How to Save Money on Auto Loans After a Fed Rate Hike

Americans have faced price increases at supermarkets, gas stations and dealerships over the past year. As the Federal Reserve scrambles to quell pandemic-driven inflation, mounting difficulties will hit all facets of borrowing – including auto loans – as the Central Bank helps the economy return to normal .

The Fed’s May meeting brought a sea change, pushing the fed funds rate to 0.75-1%. And this week’s meeting presented a similar intention, all focused on controlling inflation by raising the benchmark rate to 1.50-1.75.

How the Fed Affects Auto Loans

The Federal Open Market Committee (FOMC) sets the benchmark rate, on which auto lenders base their rates.

How to Save Money Regardless of Rising Rates

The key to saving money is preparation. So while vehicle prices remain high and the cost to borrow money increases, there are still ways to get ahead and save money.

Request a loan pre-approval

By applying for auto loan pre-approval, you can lock in your expected monthly cost before signing on for your vehicle. This gives you an accurate idea of ​​the real cost of your new car and gives you a head start when it comes to negotiations. You can also use the pre-approved rate when comparing other loan options.

Consider a trade

Trading in your current vehicle is a great way to walk away with a new car while spending less money on a down payment. It will also save you the headache of selling your car privately.

Compare the prices

It is recommended to compare at least three different loan offers when looking for car financing. Don’t sign the first deal you come across and understand the cost differentiation that comes with dealer financing versus other lenders.

Only buy what you can afford

As with all major purchases, it’s important to do the math ahead of time to make sure you’re only buying a vehicle you can afford. This way, you can ensure that you can keep up with your monthly payments and be prepared for even the worst-case scenario.

Buy electric

Although electric vehicles tend to cost more to buy, they can be much cheaper for the duration of their ownership. Find out about special tax credits available in your state as well as green auto loans to save money on a green vehicle.

The results of the June 2022 Fed meeting

The buzz surrounding the June 14 Fed meeting focused on inflation management.

Sarah Foster, senior US economics reporter at Bankrate, explains that “the Fed is accelerating its borrowing cost hikes as consumers feel the biggest inflationary blow to their purchasing power in 40 years.” With the benchmark rate now pegged at 1.50-1.75, this inflationary blow will hit consumers in ways Americans haven’t had to deal with since the early 1990s.

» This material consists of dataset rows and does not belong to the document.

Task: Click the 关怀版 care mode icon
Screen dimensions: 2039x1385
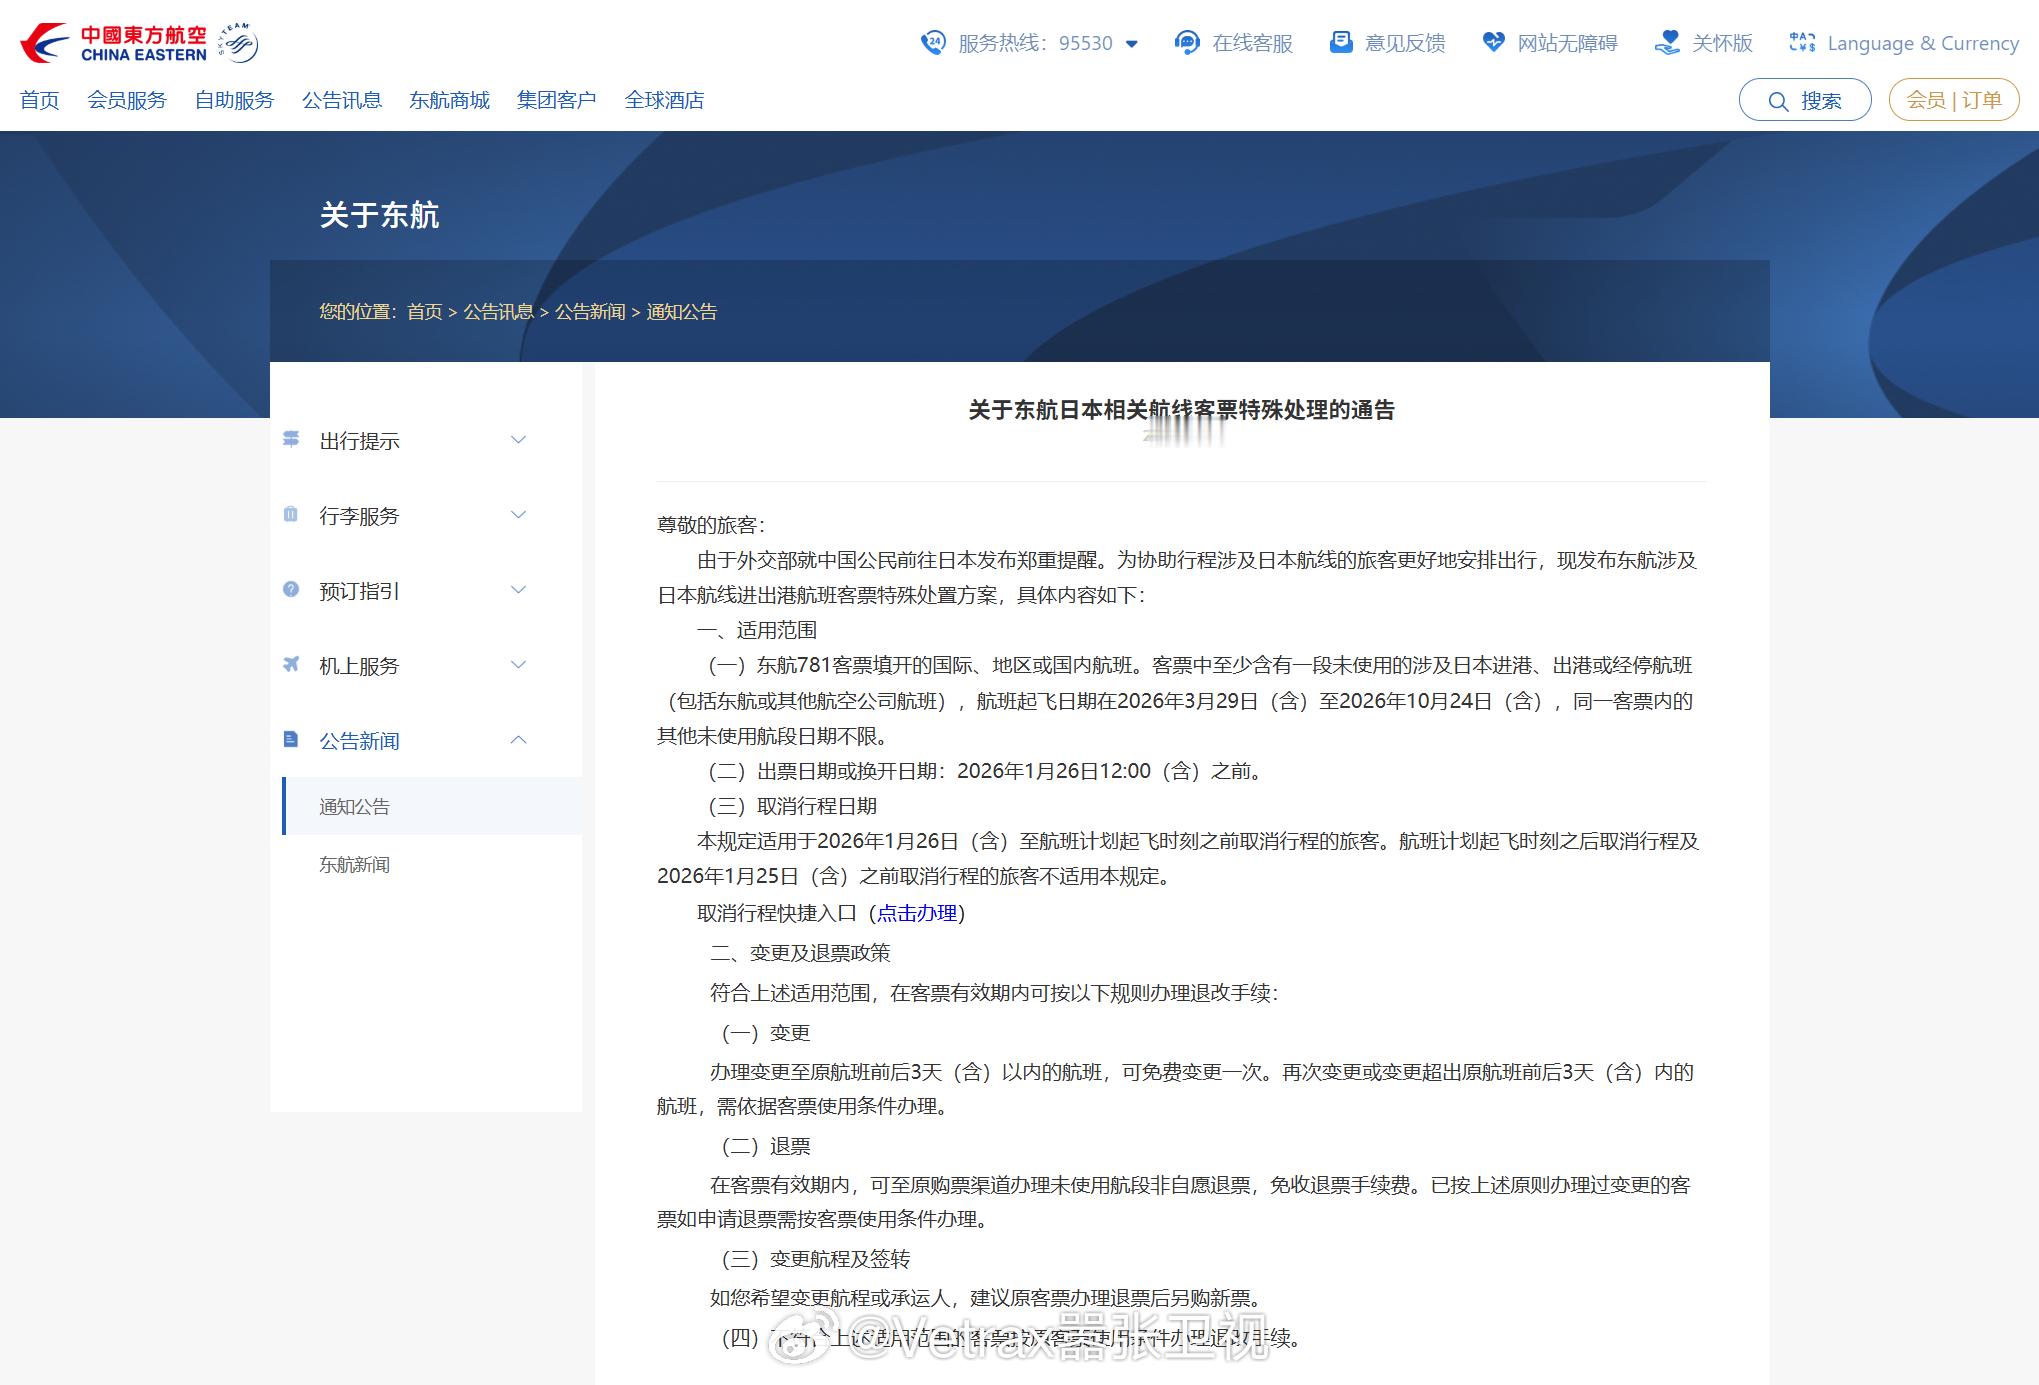Action: click(x=1667, y=42)
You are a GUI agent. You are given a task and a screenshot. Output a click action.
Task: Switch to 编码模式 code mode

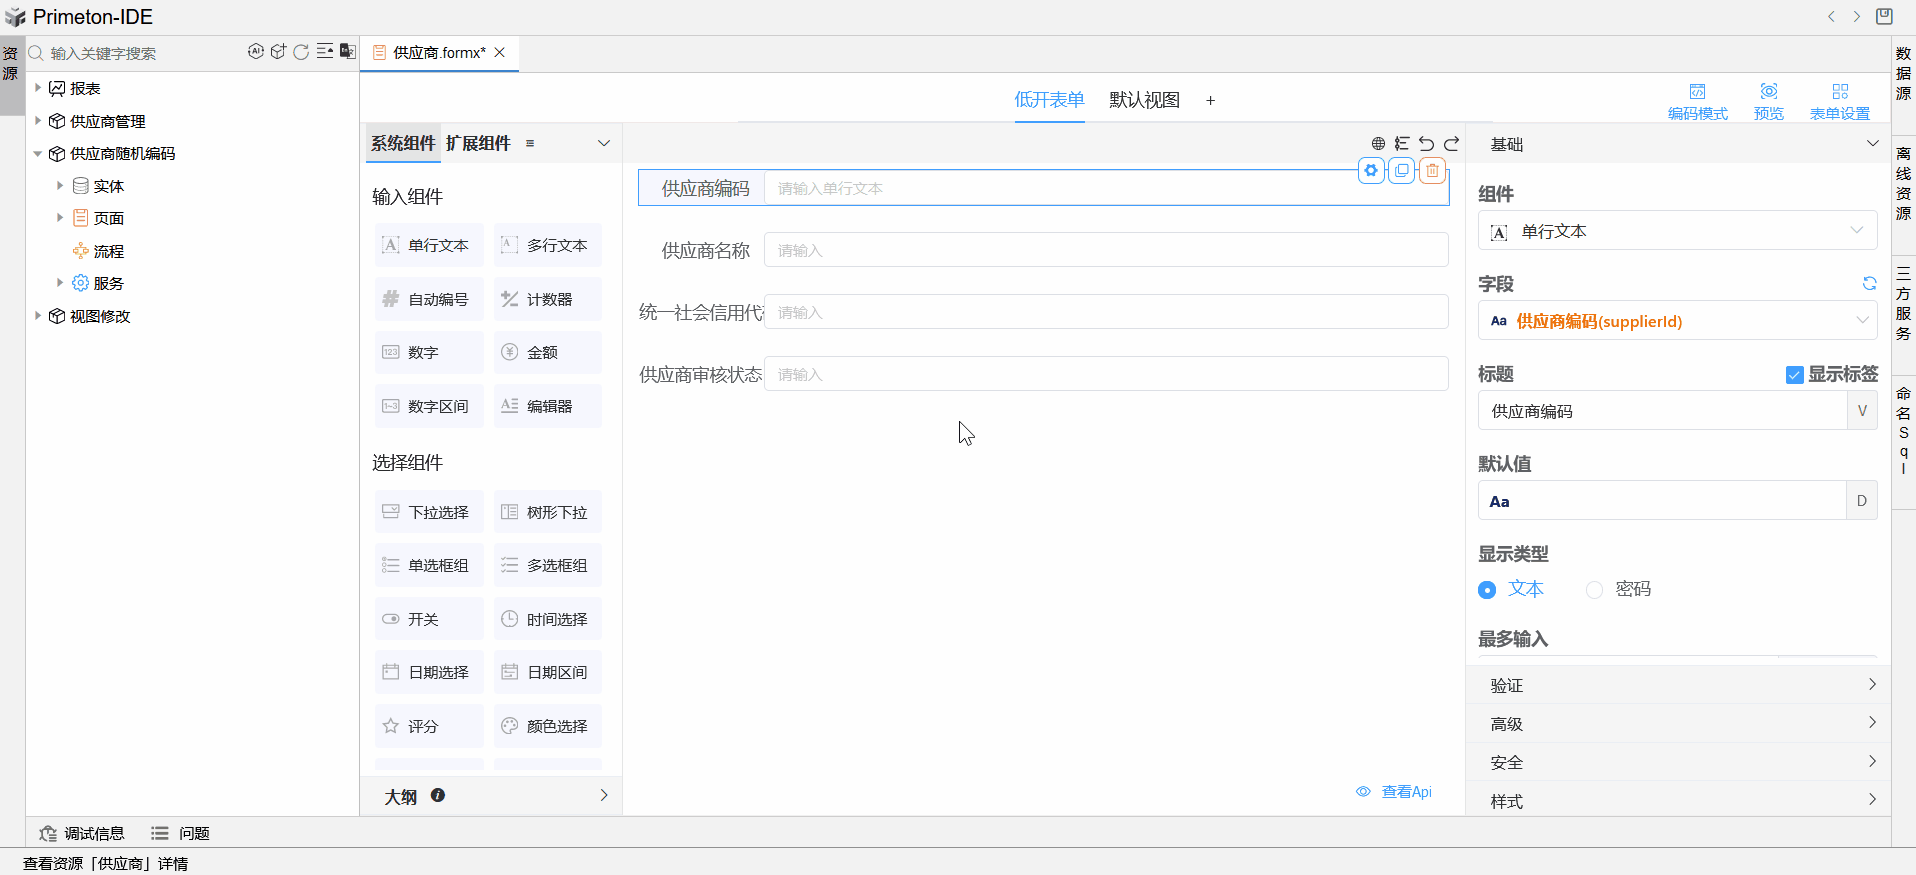(1697, 101)
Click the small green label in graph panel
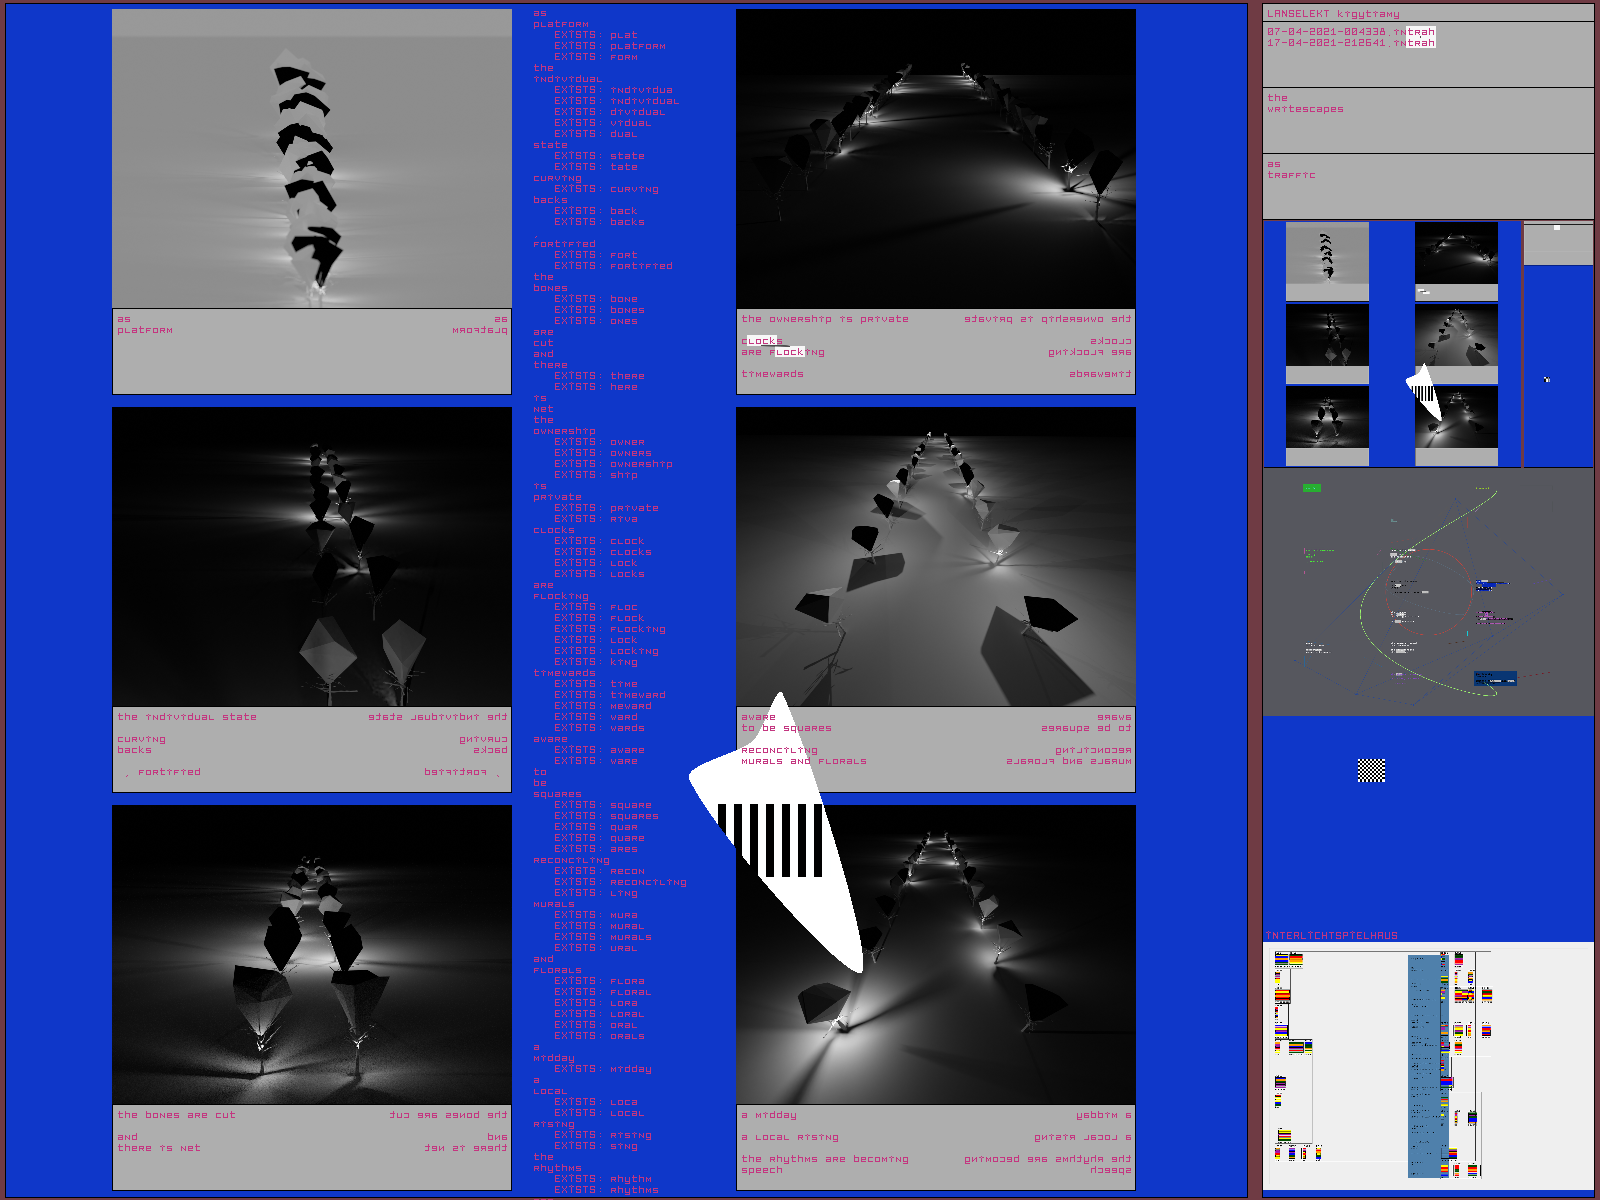Image resolution: width=1600 pixels, height=1200 pixels. coord(1311,488)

“Policymakers haven’t raised interest rates more than a standard quarter point multiple times in a year since 1994,” Foster said. “And when all is said and done, the Fed could end up raising rates this year in the biggest way since the 1980s. All of this means that Fed policy will not be recalled this year by the number of hikes rates, but by the number of percentage points of rate increases.

High inflation rates add pressure to an already tight market

The benchmark rate increase is only one factor as to why buying a car is so expensive right now. “Higher car loan rates are just another tax on top of already high pricing pressures and supply chain bottlenecks that have driven the price of new cars and car prices skyrocketing. occasion,” says Foster.

But Foster offers some encouragement. “As with all aspects of personal finance, getting the best possible deal on your car loan comes down to finding both the right car and the right loan, as well as keeping your credit score as strong as possible.”

Current state of the car buying market

Drivers looking to buy vehicles right now have to deal with high prices and a sparse vehicle inventory. Kelley Blue Book reported that new vehicle costs rose to $47,148 in May 2022, a dramatic 13.5% increase from May of last year.

According to Experian, drivers who financed used cars paid $503 and those who financed new ones paid nearly $630 per month. The cost of buying used vehicles also rose 1.8% in May, following three months of falling prices.

Rising inflation is just one of the factors that has driven up vehicle costs. The automotive industry is still struggling to catch up with the profound impacts caused by microchip shortages and widespread inventory issues. Fortunately, indicators show that vehicle production should soon return to pre-pandemic levels. Waiting to buy might be worth it.

On top of that, drivers are dealing with more than just expensive vehicles. According to AAA, gasoline prices have hit record highs, even topping $5 a gallon as recently as June 14, an increase of nearly 50% over the past year. Unfortunately, the timeline for gas prices to return to normal is mostly unknown due to the share of it affected by the Russian-Ukrainian war.

All of this culminates in a particularly difficult time for the multitude of Americans who don’t have the luxury of waiting for inflation to subside before buying a vehicle as vital to their lives as transportation, says Foster.

The bottom line

While it’s true that a high referral rate will indirectly impact your available rates, it’s not all bad news. While the FOMC struggles to control inflation, there are still ways to save money at the gas pump and when financing your vehicle.

Stay up to date with Federal Reserve news, compare available lending rates, and understand how future changes may impact you and your budget. In the end, patience is the best option – if you can hold out.